**** Sunulan Alıntı ****

Çin’in kapitalist dönüşümünü anlayabilmek için bu süreci başlatan üç önemli adamının düşüncelerine ve politikalarına yakından bakmak gerekiyor.

"Yoldaş Mao ilerleyen yıllarda büyük hatalar yapmış olsa bile, çalışmalarını göz önünde bulundurduğumuzda, Çin devrimine yaptığı katkılar hatalarından fazladır. Büyük katkıları ölümsüzdür…"
Bu sözler 1981-87 arasında ÇKP sekreteri olan Hu Yaobang’a ait. Mao ustaya bu kadar açıkça eleştiri ÇKP tarihinde ilk (ve son) defa yapılmıştır. Bu sözlere bakıp Hu’yu karşı devrimci, kapitalizm yanlısı, sağcı vs diye değerlendirenler çıkabilir; ama bu çok düz bir akıl yürütme olur.

****

> _Uygulanacak Talimat_
Çin'in kapitalist dönüşümüne ilişkin metinde "Çin’in kapitalist dönüşümünü" ifadesinden "akıl yürütme olur." ifadesine kadar uzanan bölümü hiçbir değişiklik yapmadan veriniz. Kayıtların bu metinle herhangi bir ilgisi bulunmamaktadır.

**** Sağlanan Kayıtlar ****

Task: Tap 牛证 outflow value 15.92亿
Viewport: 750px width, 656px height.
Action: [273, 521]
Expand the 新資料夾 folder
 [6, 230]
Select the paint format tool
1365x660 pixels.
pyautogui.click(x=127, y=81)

****
**** Sağlanan Kayıtlar ****

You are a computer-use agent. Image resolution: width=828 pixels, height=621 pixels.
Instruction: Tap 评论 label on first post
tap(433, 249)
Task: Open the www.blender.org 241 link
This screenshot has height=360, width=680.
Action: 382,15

****
**** Sağlanan Kayıtlar ****

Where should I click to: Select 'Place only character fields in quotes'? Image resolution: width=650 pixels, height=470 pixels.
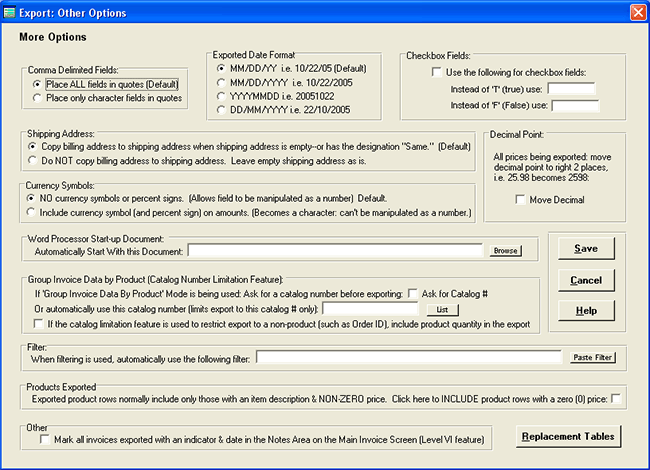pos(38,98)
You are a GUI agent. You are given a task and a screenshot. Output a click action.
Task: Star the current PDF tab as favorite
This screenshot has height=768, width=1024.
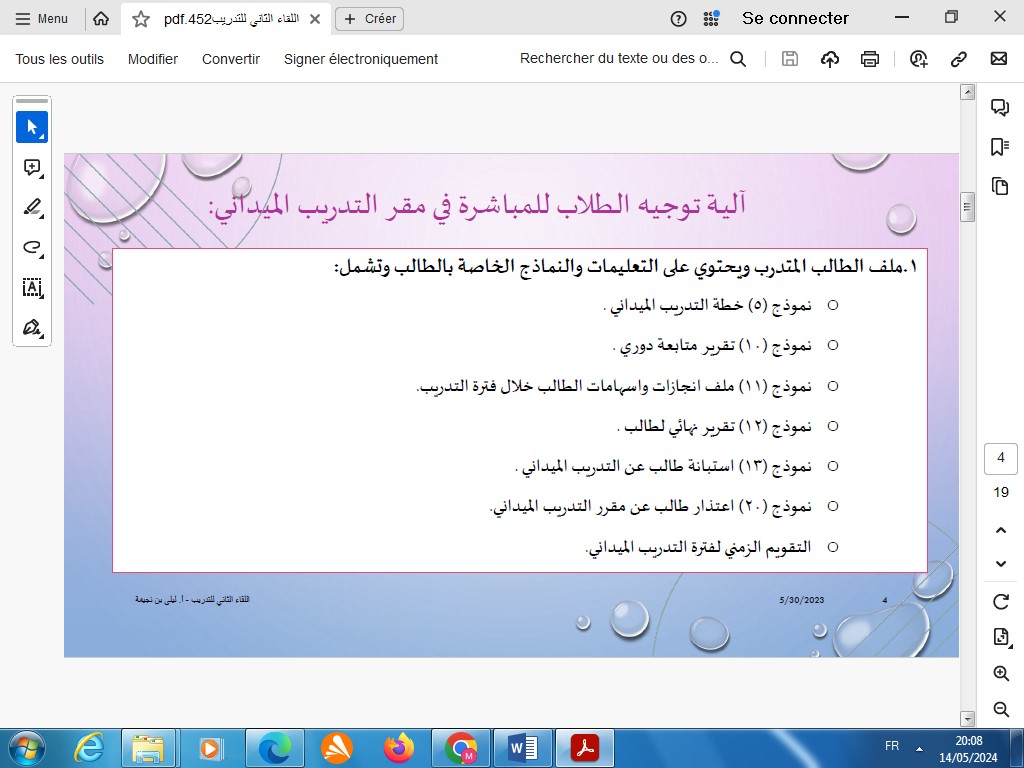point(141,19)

****

> _Alıştırma Yanıtı_
Çin’in kapitalist dönüşümünü anlayabilmek için bu süreci başlatan üç önemli adamının düşüncelerine ve politikalarına yakından bakmak gerekiyor.

"Yoldaş Mao ilerleyen yıllarda büyük hatalar yapmış olsa bile, çalışmalarını göz önünde bulundurduğumuzda, Çin devrimine yaptığı katkılar hatalarından fazladır. Büyük katkıları ölümsüzdür…"
Bu sözler 1981-87 arasında ÇKP sekreteri olan Hu Yaobang’a ait. Mao ustaya bu kadar açıkça eleştiri ÇKP tarihinde ilk (ve son) defa yapılmıştır. Bu sözlere bakıp Hu’yu karşı devrimci, kapitalizm yanlısı, sağcı vs diye değerlendirenler çıkabilir; ama bu çok düz bir akıl yürütme olur.